Não é surpresa, portanto, que as premiadas este ano pelo alto índice de engajamento na pesquisa “As Melhores na Gestão de Pessoas”, realizada pela Aon/Valor Carreira, apresentem maior capacidade de se transformar do que as concorrentes. O novo índice de gestão de mudança desenvolvido pela consultoria Aon, pela primeira vez incluído para compor a nota final da pesquisa, é de 78% nas melhores e de 60% nas demais. Nas 35 ganhadoras, os funcionários demonstram mais confiança na capacidade da organização em se adaptar a mudança de mercado e na preparação de seus líderes para isso. “A gestão da mudança deu o tom nas empresas neste ano de crise”, explica Marcelo Munerato, CEO da Aon Brasil.
“As organizações só mudam se os indivíduos se transformarem”, diz Fernando Góes, sócio-diretor da consultoria Ockam. Especialistas e profissionais de recursos humanos concordam que promover um processo de mudança só resulta em sucesso se as pessoas participarem de forma ativa – uma tarefa que fica mais fácil quando estão engajadas.
Para mudar, acima de tudo, é preciso haver engajamento, desde a alta liderança até o menor nível hierárquico, define André Rodrigues Cano, diretor-executivo do Bradesco, ao se referir ao processo de integração do HSBC Brasil, que envolve mais de 500 pessoas. “Foi o negócio mais importante da história do banco”, afirma Cano.

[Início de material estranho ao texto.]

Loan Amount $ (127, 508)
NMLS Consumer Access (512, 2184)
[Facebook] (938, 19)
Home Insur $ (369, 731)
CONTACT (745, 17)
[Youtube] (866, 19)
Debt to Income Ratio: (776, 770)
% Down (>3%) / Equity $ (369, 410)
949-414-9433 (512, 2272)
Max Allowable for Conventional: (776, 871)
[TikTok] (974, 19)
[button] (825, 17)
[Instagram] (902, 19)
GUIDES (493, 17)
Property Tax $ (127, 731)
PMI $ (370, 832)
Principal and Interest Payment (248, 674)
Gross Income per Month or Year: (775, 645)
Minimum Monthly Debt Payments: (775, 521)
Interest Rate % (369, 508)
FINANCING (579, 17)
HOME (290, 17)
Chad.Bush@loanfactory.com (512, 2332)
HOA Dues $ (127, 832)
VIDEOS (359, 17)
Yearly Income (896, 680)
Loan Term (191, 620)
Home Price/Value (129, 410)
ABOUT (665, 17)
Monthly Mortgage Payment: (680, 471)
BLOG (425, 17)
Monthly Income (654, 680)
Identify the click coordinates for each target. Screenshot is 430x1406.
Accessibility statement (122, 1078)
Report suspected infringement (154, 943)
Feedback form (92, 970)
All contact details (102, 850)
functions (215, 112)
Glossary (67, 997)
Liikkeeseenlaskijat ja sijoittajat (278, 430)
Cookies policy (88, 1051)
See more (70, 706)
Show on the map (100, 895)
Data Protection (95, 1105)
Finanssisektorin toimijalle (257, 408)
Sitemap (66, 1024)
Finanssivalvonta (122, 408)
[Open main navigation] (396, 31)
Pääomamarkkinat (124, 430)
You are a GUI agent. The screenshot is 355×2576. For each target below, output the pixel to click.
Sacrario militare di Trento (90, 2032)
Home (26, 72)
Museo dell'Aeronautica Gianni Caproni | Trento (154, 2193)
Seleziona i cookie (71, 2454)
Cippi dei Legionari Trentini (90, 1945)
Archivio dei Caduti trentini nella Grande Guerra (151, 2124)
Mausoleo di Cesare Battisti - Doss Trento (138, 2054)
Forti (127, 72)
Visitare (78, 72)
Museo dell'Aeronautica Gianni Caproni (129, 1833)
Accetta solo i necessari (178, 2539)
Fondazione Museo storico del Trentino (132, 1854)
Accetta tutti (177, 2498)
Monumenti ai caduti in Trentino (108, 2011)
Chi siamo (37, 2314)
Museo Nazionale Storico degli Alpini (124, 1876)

Na Central Nacional Unimed (CNU), que incorporou mais de 11 mil novos clientes da Unimed Paulistana, funcionários foram realocados, o quadro aumentou e novas estruturas de atendimento tiveram que ser montadas. “Nessas horas, o engajamento com o propósito da empresa faz toda a diferença. As pessoas precisam acreditar que suas atividades têm sentido”, diz Mohamad Akl, presidente da CNU.
Na São Bernardo Saúde, uma reorganização interna para refletir uma mudança de estratégia foi desenhada pelo próprio presidente com a ajuda dos demais líderes. “A ideias precisa ser “comprada” por todos, para garantir que eles estejam engajados em um único objetivo”, diz a gerente de RH, Mariani Rodrigues de Oliveira. O presidente da Pormade Portas, Claudio Zini, complementa: “Fica mais fácil pedir ajuda para as pessoas quando todas sabem exatamente o que está acontecendo e para onde a empresa caminha”.
“Qualquer processo de mudança, para ser bem-sucedido, precisa ter metas e formas de alcançá-las de maneira clara”, afirma o vice-presidente de pessoas da Embraer, Mauricio Aveiro. Por isso, apontar para o caminho certo é a principal função dos executivos neste momento. “Os líderes são referência para os colaboradores”, diz a coordenadora de gestão de pessoas da Unimed Rio Preto, Geila Hipólio. Em períodos de crescimento, a companhia consegue sobreviver apenas com gestores, explica Anderson Sant´Anna, coordenador do núcleo de desenvolvimento de pessoas e liderança da Fundação Dom Cabral (FDC). Mas, quando o cenário piora, “a gestão precisa das lideranças”, diz o professor.
Se a capacidade de gerir mudanças é hoje uma competência essencial para se tornar líder, um dos pontos mais importantes é a comunicação. É por meio dela que os funcionários vão entender os motivos da mudança e enxergar um norte para onde caminhar.
CONJUNTURA
“Os líderes seniores precisam ser muito claros sobre o que precisa se manter estável, como os valores da empresa, e o que hoje precisa ser dinâmico, como o posicionamento no mercado ou o foco dos gestores”, diz Rita McGrath, professora da Columbia Business School e especialista em gestão de mudança. “As pessoas ficam paralisadas quando elas não sabem o que é esperado delas.”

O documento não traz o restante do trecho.